A autobiografia mostra que a influência de Shaull não se restringiu à modernização do estudo bíblico e teológico. Procurou também incentivar a aproximação prática entre estudantes e trabalhadores. Na Colômbia, ele já havia se preocupado em levar uma vida simples, mais próxima das condições de pobreza de camponeses e operários. No Brasil, influenciado pela experiência de padres operários iniciada na França, promove o deslocamento de seminaristas evangélicos para bairros pobres e para o trabalho em fábricas, em Campinas. Organiza, em seguida, uma experiência ainda mais arrojada na Vila Anastácio, em São Paulo, reunindo vários casais de evangélicos, que vivem em comunidade, trabalham em fábricas da região e participam dos sindicatos de suas categorias. Entre os participantes dessa experiência, como recorda Shaull, se encontrava Paulo Wright, que, anos depois, já como dirigente da AP, seria um dos defensores entusiasmados, ao lado de Jair Ferreira de Sá, da “política de integração na produção” de militantes da organização.
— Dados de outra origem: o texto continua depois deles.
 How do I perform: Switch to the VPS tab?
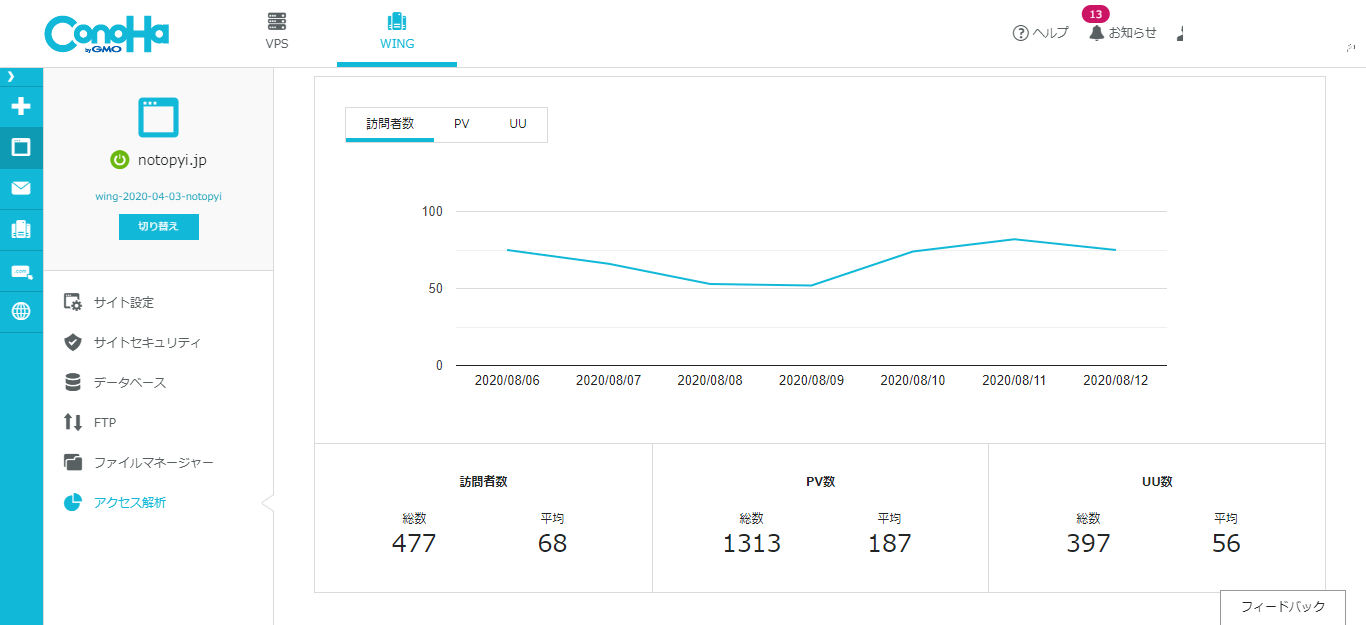[277, 32]
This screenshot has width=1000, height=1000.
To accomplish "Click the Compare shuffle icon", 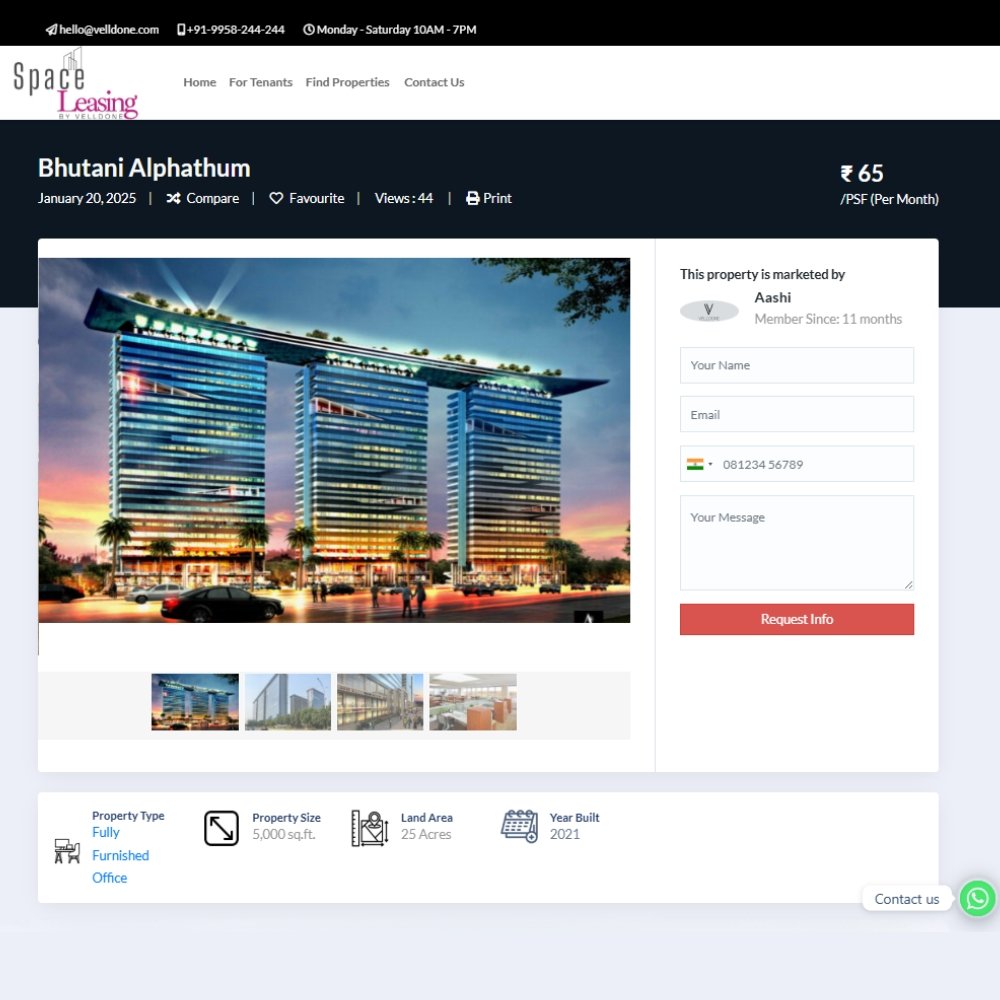I will click(x=173, y=199).
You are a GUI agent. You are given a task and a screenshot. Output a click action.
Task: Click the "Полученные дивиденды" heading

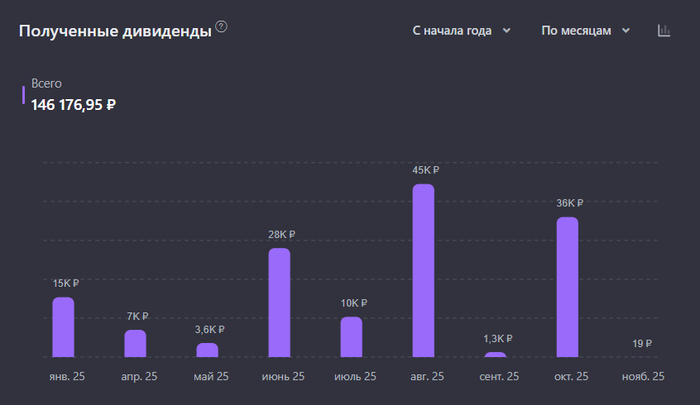coord(114,31)
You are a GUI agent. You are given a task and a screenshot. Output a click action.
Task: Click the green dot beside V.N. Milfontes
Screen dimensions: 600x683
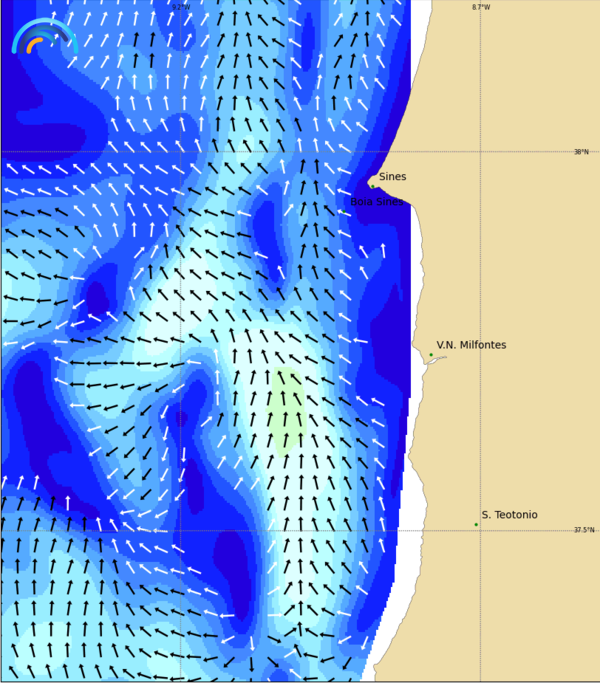click(x=431, y=355)
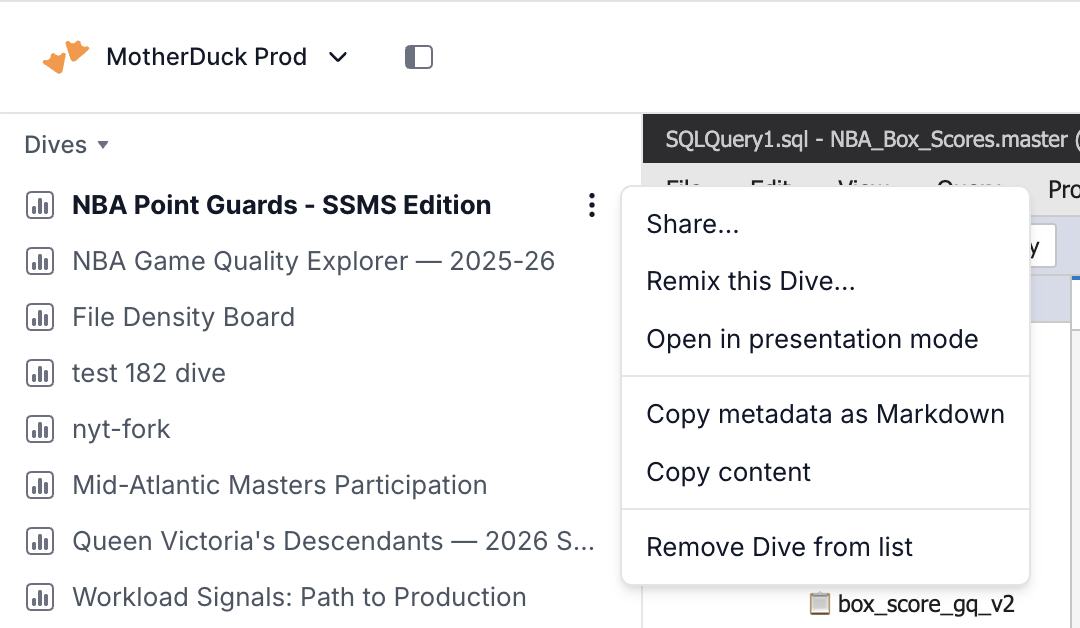1080x628 pixels.
Task: Toggle the sidebar panel icon
Action: (x=419, y=57)
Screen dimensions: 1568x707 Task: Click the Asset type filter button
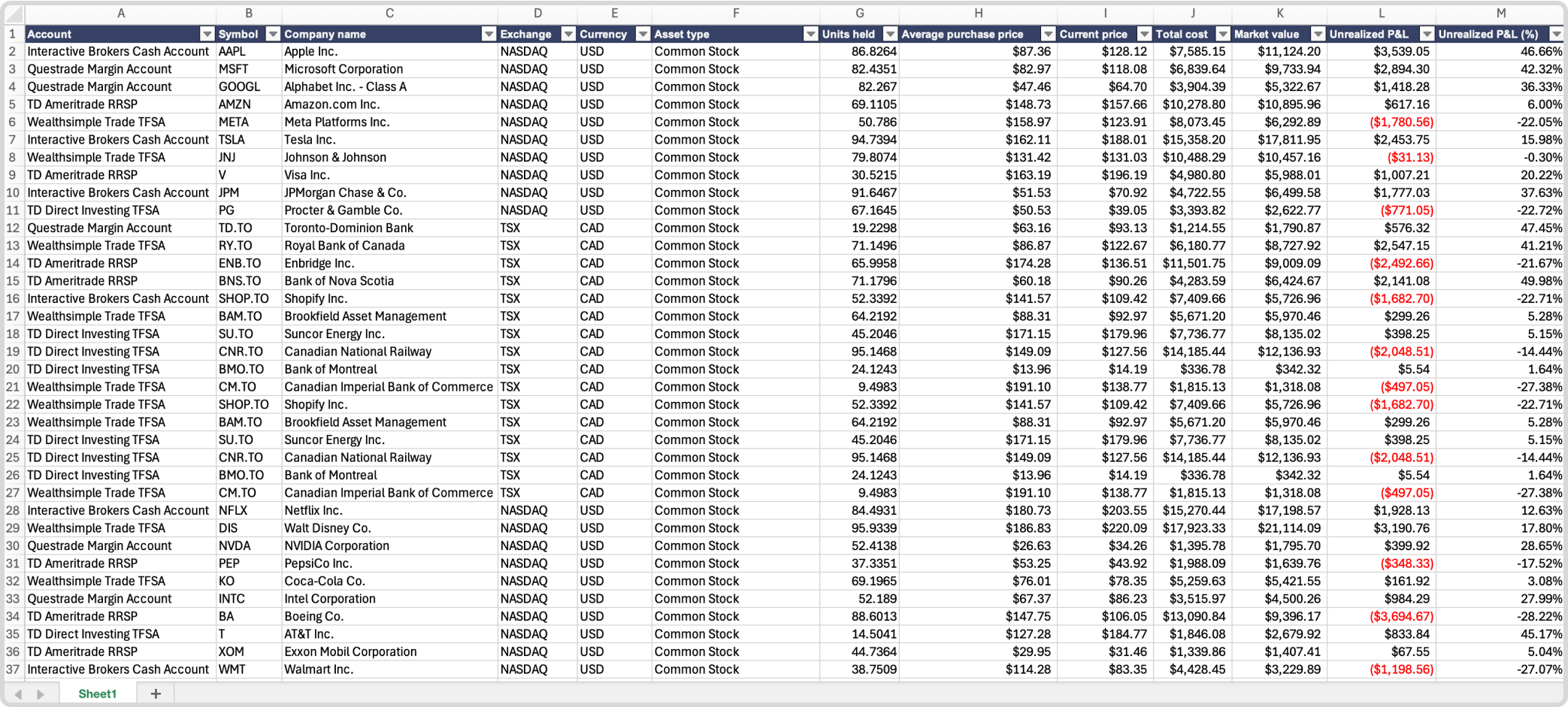point(810,35)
Todos esses esforços convergem, no começo dos anos 1960, para a participação de grupos evangélicos nas lutas pela transformação revolucionária da sociedade brasileira, ao lado de católicos e não-cristãos. A reação da maioria evangélica é, no entanto, desfavorável, as entidades se dividem e os setores progressistas acabam sendo excluídos de cargos e até mesmo de suas igrejas pelas hierarquias conservadoras. Um processo quase idêntico ocorria, paralelamente, na Igreja Católica.
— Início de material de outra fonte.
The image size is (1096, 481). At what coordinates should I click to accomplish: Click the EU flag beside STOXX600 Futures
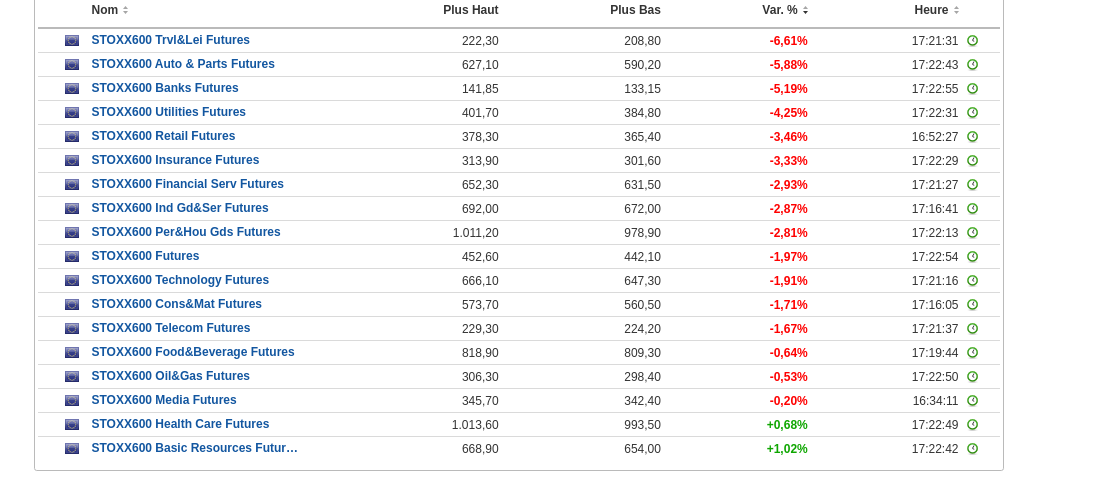[72, 257]

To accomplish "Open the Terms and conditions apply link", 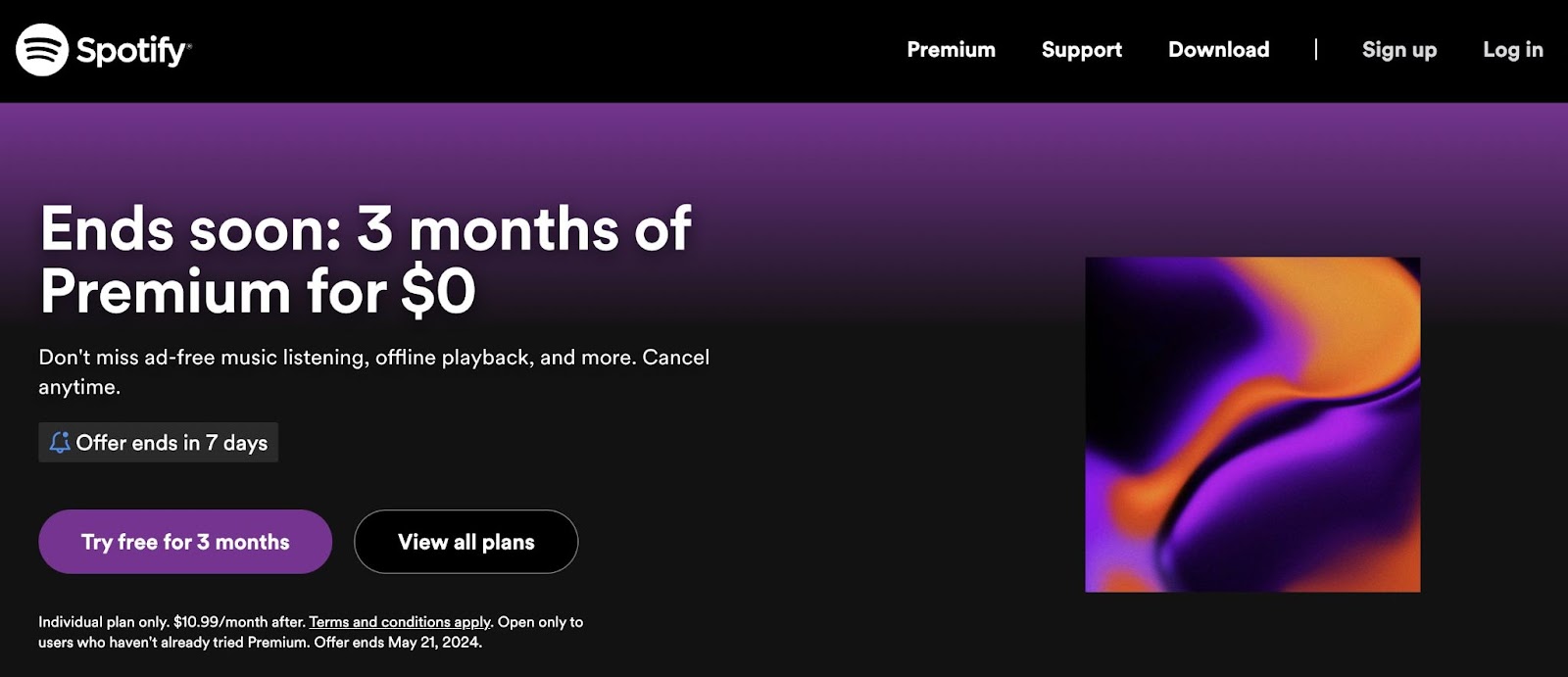I will 399,621.
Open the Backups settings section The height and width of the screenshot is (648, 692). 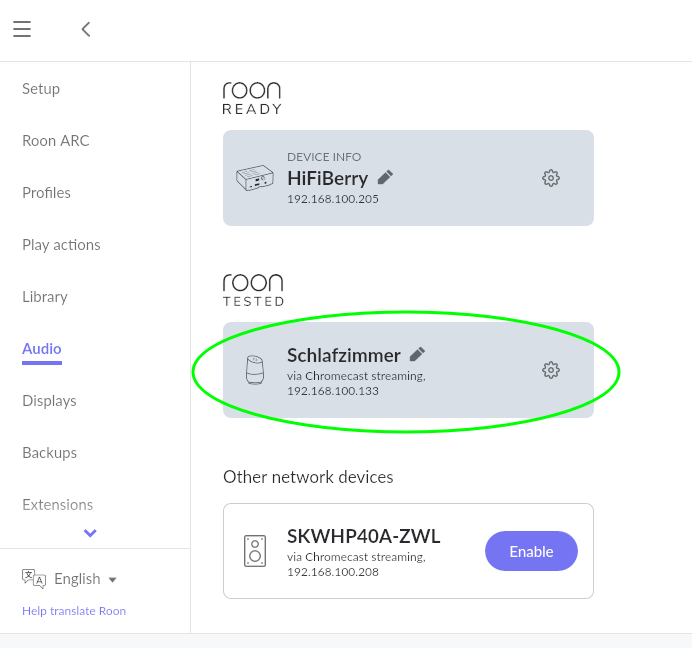pos(49,452)
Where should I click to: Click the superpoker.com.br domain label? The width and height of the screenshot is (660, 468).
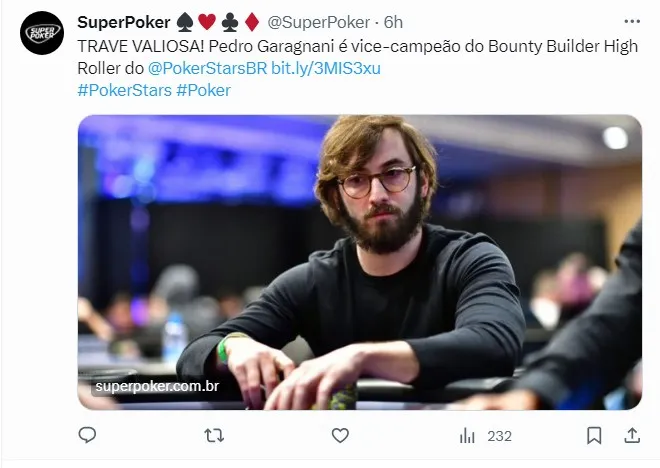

O primeiro resultado dessas perseguições, como relata Shaull, foi a aproximação entre evangélicos e católicos progressistas. Em São Paulo, por exemplo, ele se aproxima dos dominicanos e colabora com o jornal “Brasil Urgente”, dirigido por frei Carlos Josafá. No Rio de Janeiro, Waldo César se une a intelectuais católicos e marxistas para criar a Editora Paz e Terra e a revista do mesmo nome. E militantes das organizações evangélicas ingressam no Partido Comunista Brasileiro ou na Ação Popular. Com o golpe militar de 1964, porém, a ação combinada das perseguições internas e da repressão política desarticula gradativamente as entidades cristãs mais atuantes.
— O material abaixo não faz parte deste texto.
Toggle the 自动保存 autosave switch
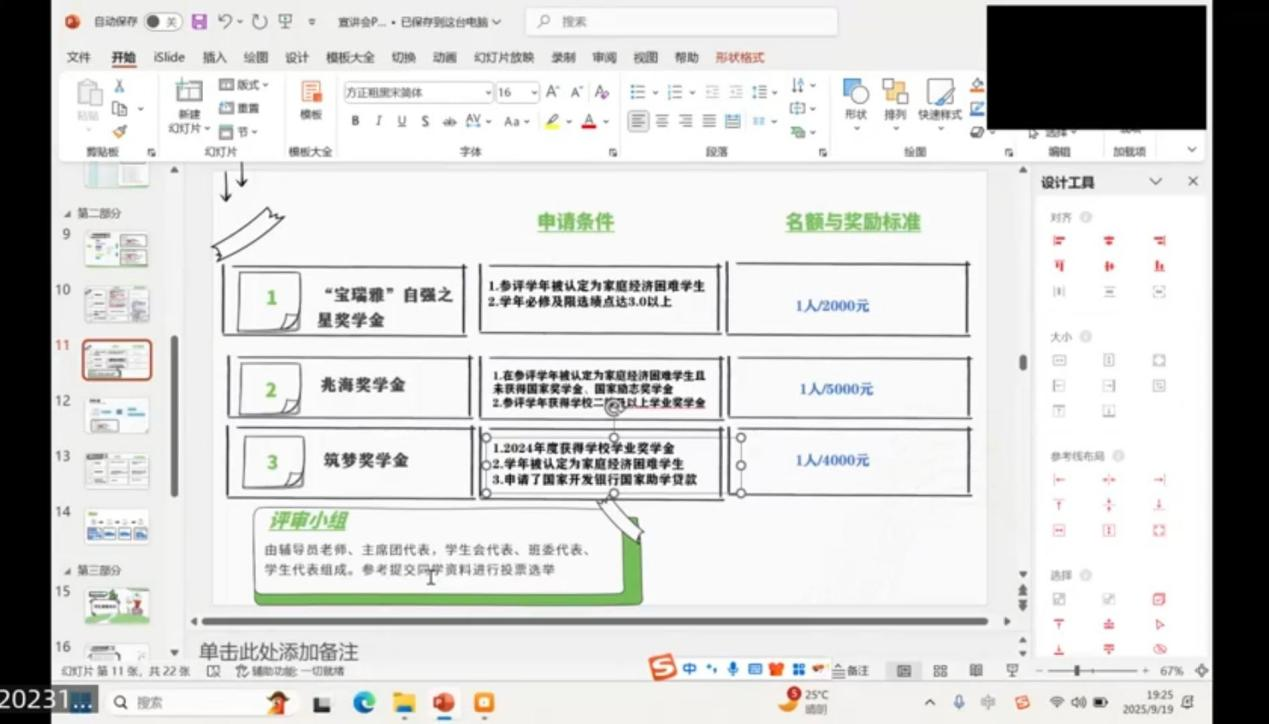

Shaull e alguns dos quadros evangélicos que ele havia formado, tentam reagrupar-se em entidades internacionais, como a Federação Mundial dos Estudantes Cristãos ou o movimento Igreja e Sociedade na América Latina, para apoiar os cristãos que resistiam em seus países. No entanto, com o aprofundamento da repressão, a generalização das ditaduras militares e a adesão de muitos militantes cristãos à resistência armada, os conflitos no interior das igrejas cristãs se acirram e conduzem a nova diáspora dos quadros progressistas.
Shaull se fixa aos Estados Unidos, onde se dedica à renovação do ensino teológico em Princeton e apóia organizações estudantis, como o Movimento Cristão Universitário (UCM) e Estudantes por uma Sociedade Democrática (SDS). Mas também no país de Martin Luther King soa a hora do refluxo social e das perseguições no interior das igrejas cristãs. Desiludido, Shaull abandona a Igreja Presbiteriana e decide concentrar seus esforços, conforme anuncia publicamente, “no desenvolvimento de comunidades messiânicas à margem das religiões estabelecidas”.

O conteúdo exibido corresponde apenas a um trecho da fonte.